Molecular signatures of T cells targeting bone marrow cancers
Description
T cell receptors (TCRs) play a pivotal role in orchestrating cellular immunity in health and disease. Endogenous or synthetically amplified T cell responses can either control or eliminate tumors. Although frequent clinical responses to immunotherapy and stem cell transplantation have been observed in hematological cancers, the antigen specificities and phenotypes of tumor reactive TCRs have not been characterized in these largely low immunogenic entities. Here, we have addressed this issue by developing and applying a multiplexed optical barcoding workflow for TCR specificity. It allows for rapid profiling of single bone marrow-resident T cells and mapping of TCR specificity to the original cell state in situ. We found that non-tumor reactive clones were either CD4+ or enriched for viral specificities, while tumor reactive T cells demonstrated clonal expansion and acquired an effector-memory phenotype.

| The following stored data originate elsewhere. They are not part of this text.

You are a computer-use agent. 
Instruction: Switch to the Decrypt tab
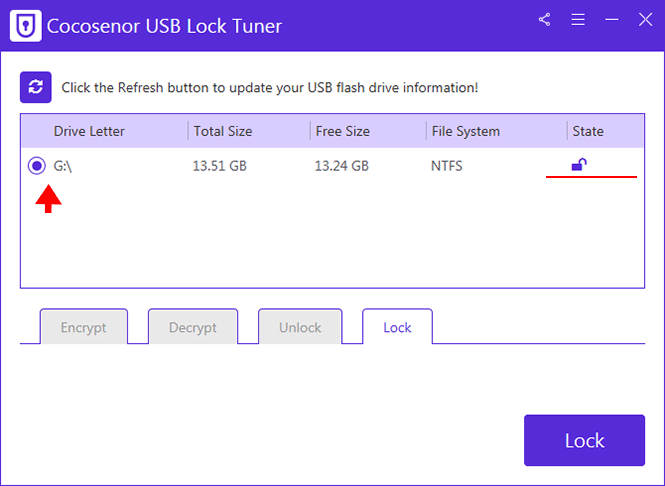(x=193, y=327)
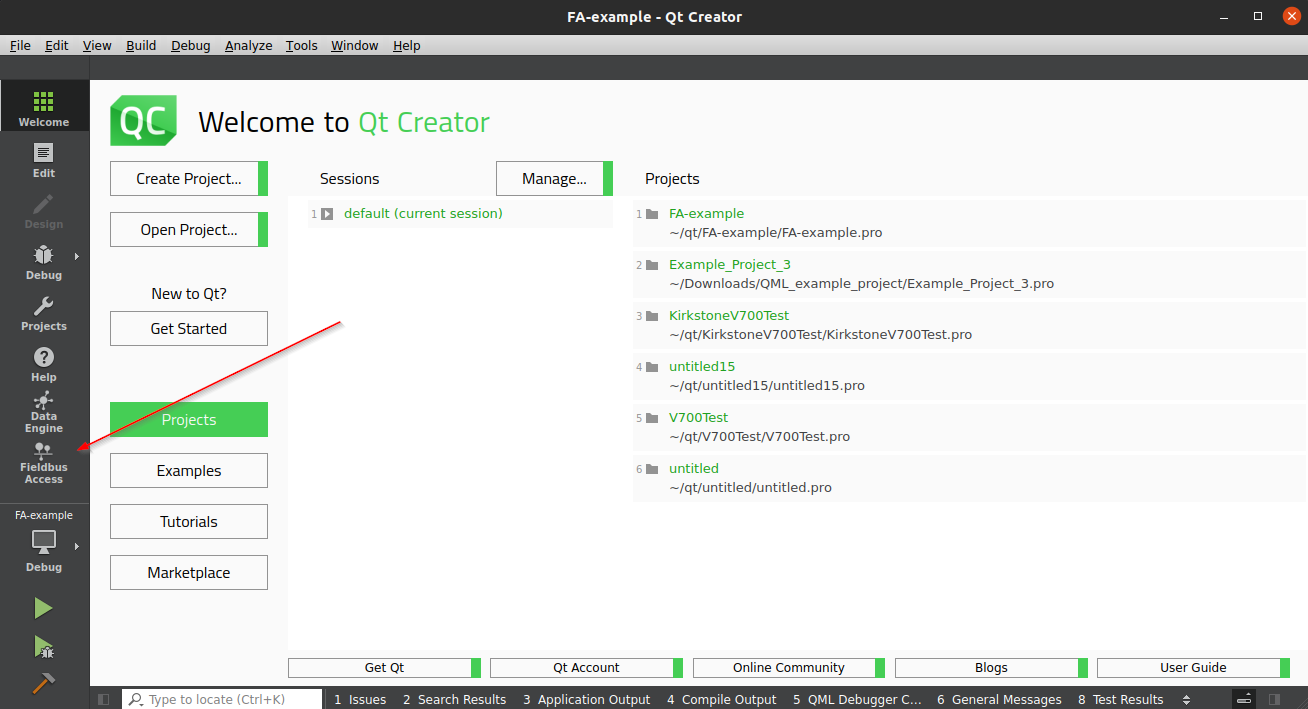Viewport: 1308px width, 709px height.
Task: Open the Fieldbus Access panel
Action: (43, 463)
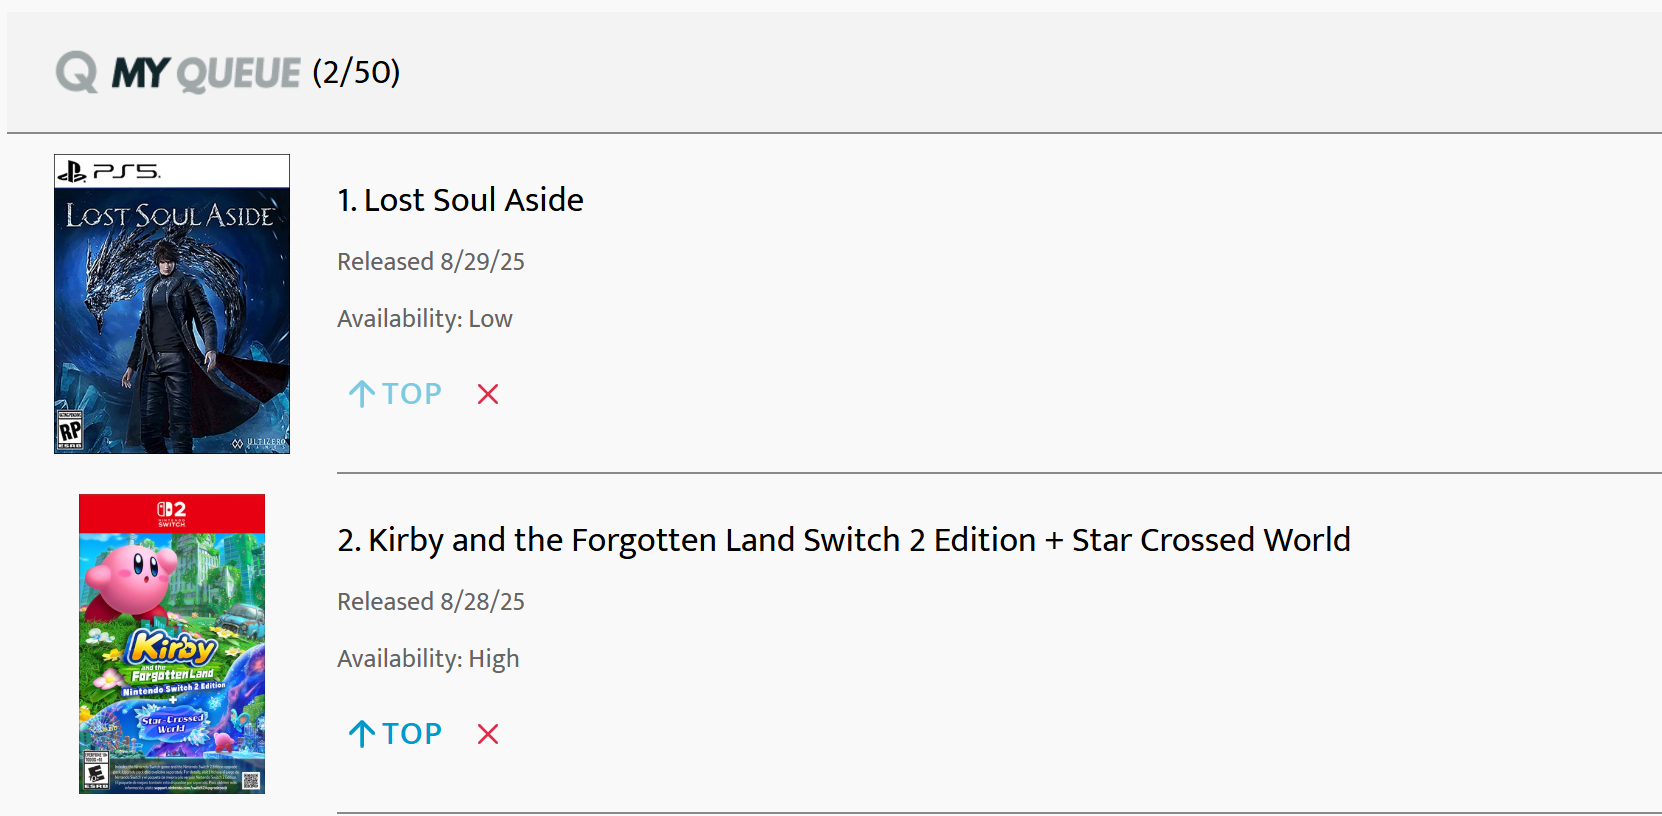Remove Lost Soul Aside with the red X

click(x=488, y=394)
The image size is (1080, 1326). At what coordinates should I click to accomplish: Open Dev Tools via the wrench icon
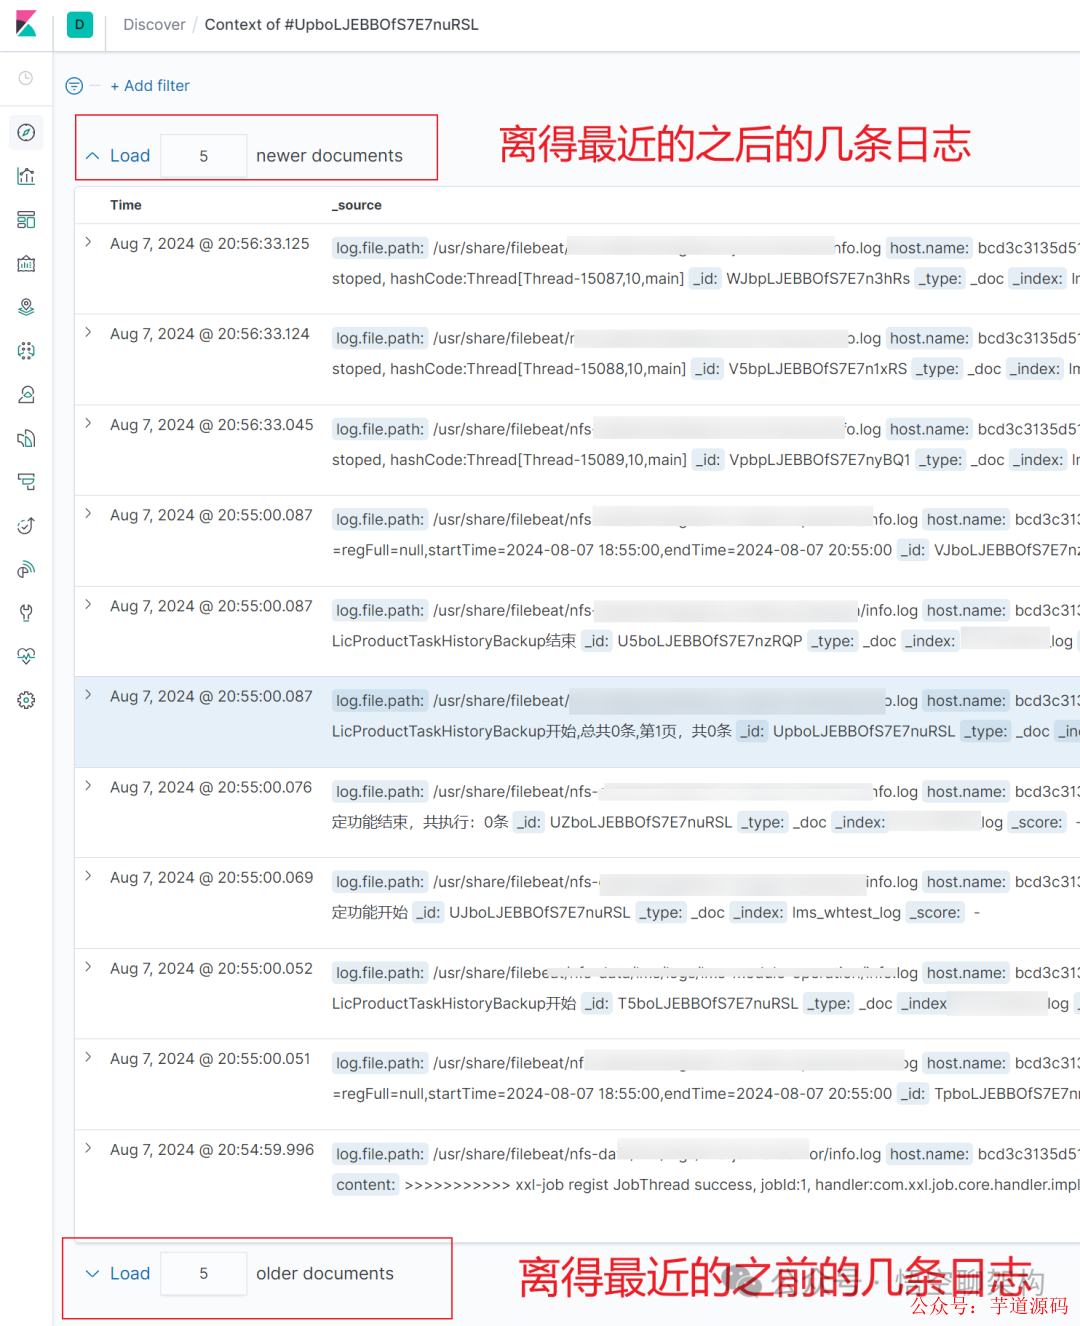click(x=26, y=612)
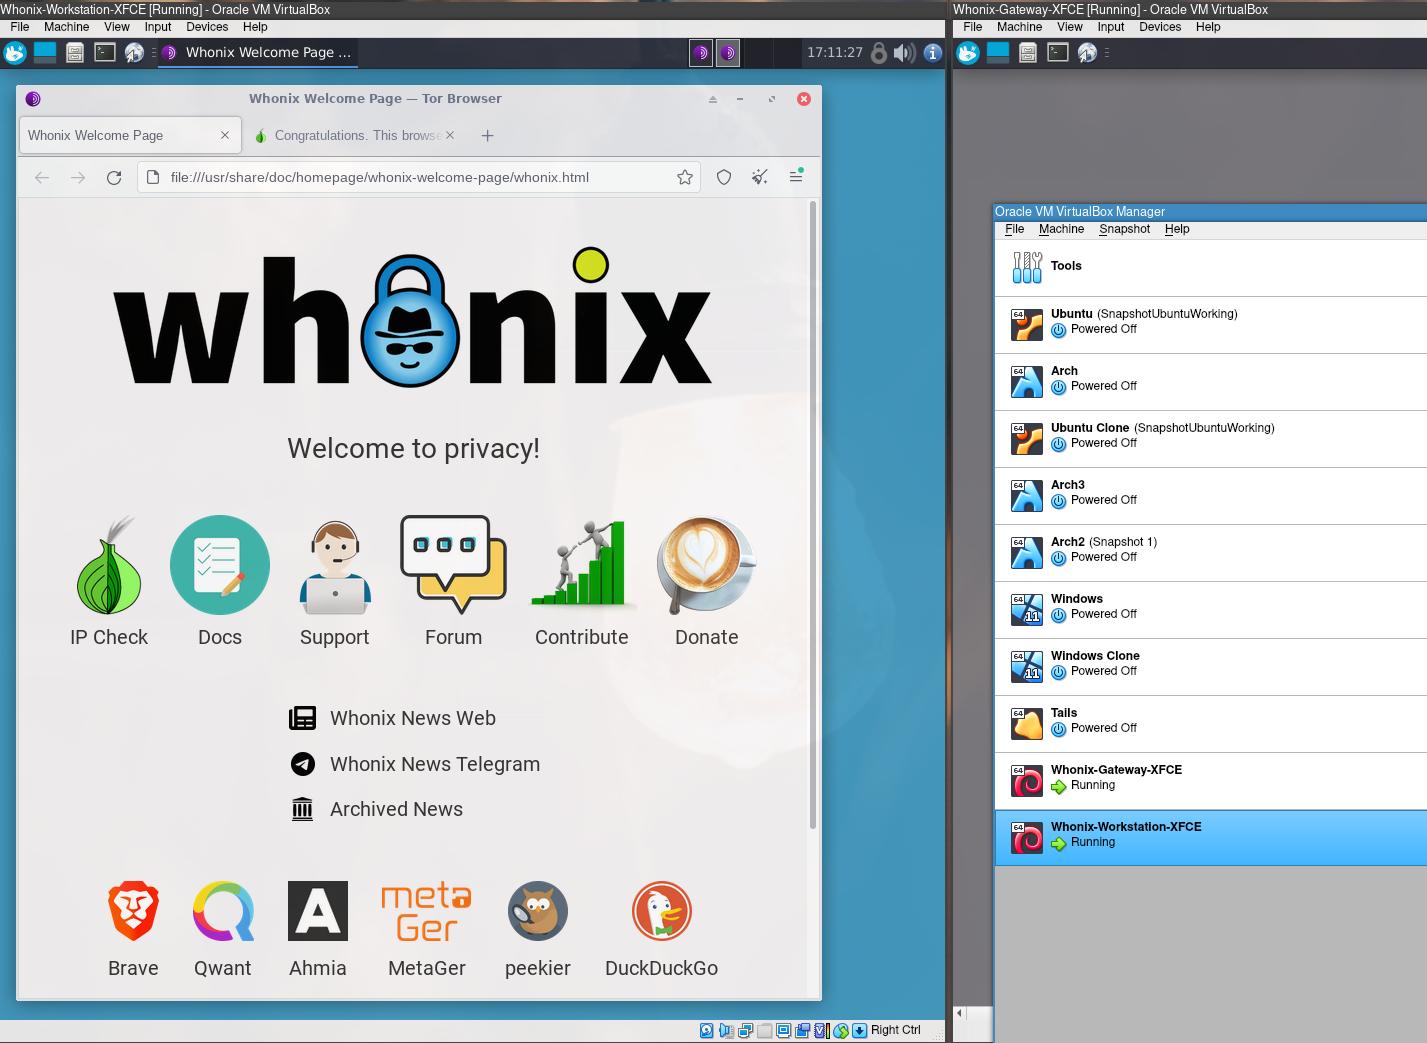Screen dimensions: 1427x1043
Task: Open the New Identity broom icon
Action: (760, 177)
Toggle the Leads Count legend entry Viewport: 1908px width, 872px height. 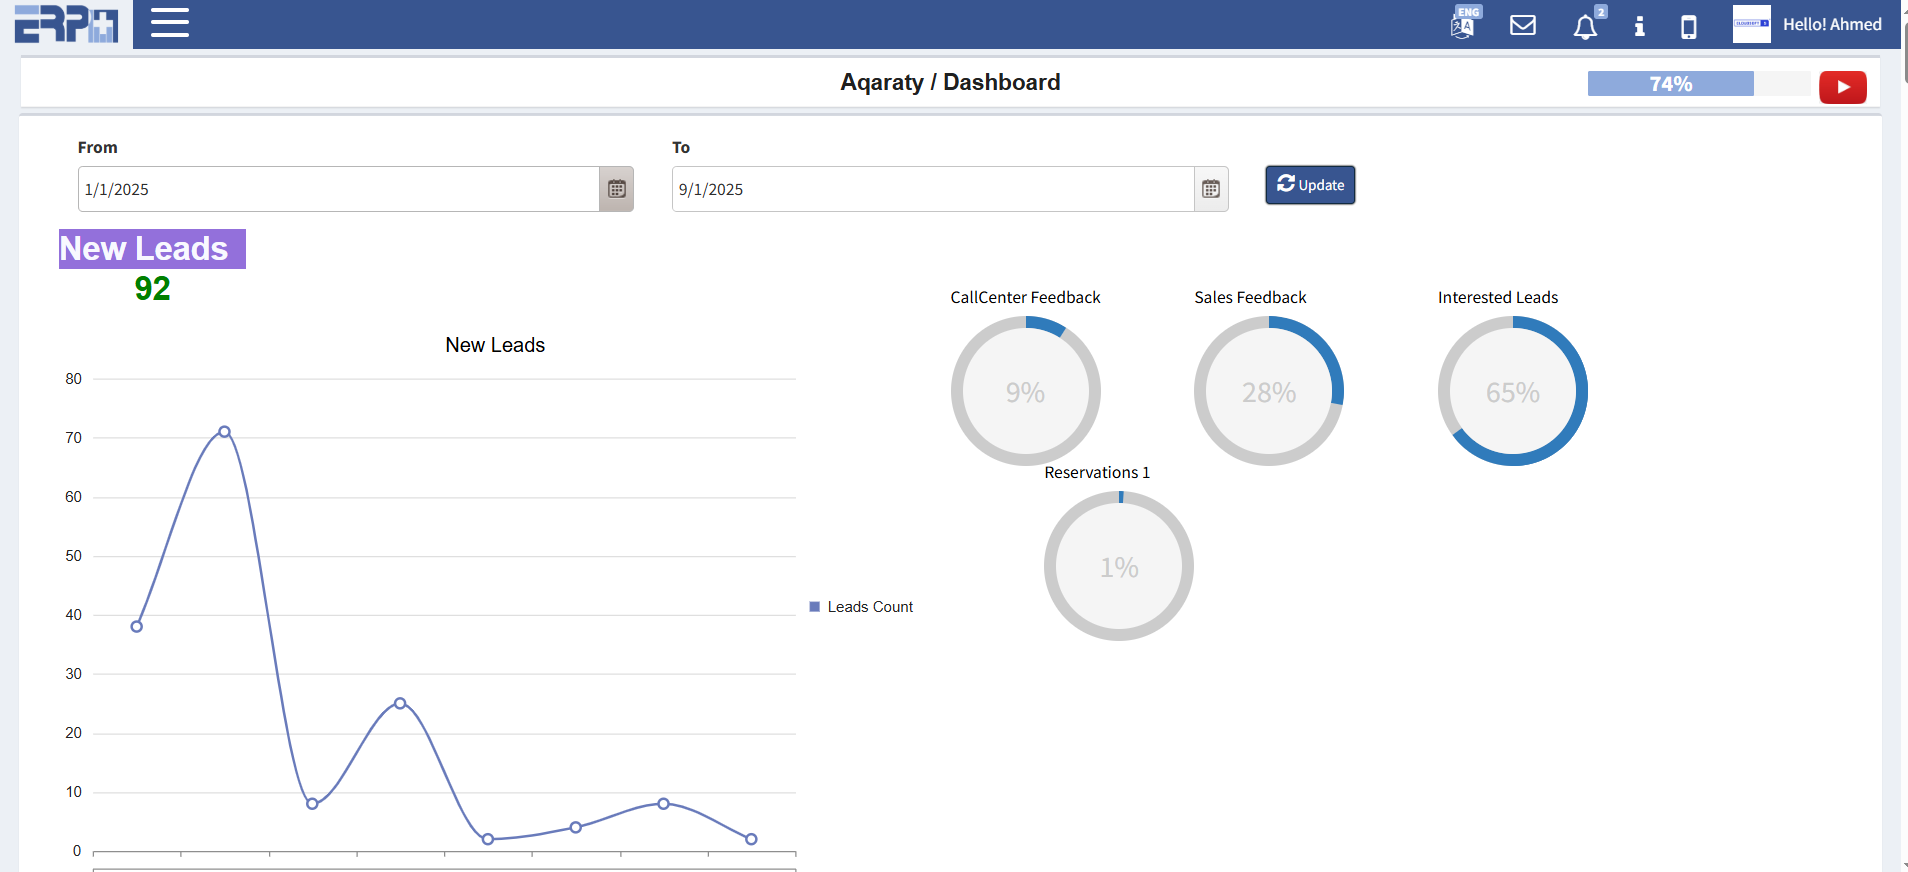point(861,607)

The tumor reactivity state was associated with a gene expression signature that diverges from lymphocytes infiltrating solid tumors and included CD29, which we identified as an indicator of antigen-specific T cell homing. Our approach further enabled the predictive identification tumor controlling TCRs in two patient cohorts undergoing autologous stem cell transplantation and bispecific antibody treatment, respectively. These data suggest clinically relevant endogenous anti-tumor reactivity in a subset of bone marrow-resident T cells and provide the rationale for monitoring and engineering tumor reactive T cell responses to target hematological cancers. The platform established here further allows for the antigen-agnostic identification of tumor-reactive TCRs with therapeutic potential.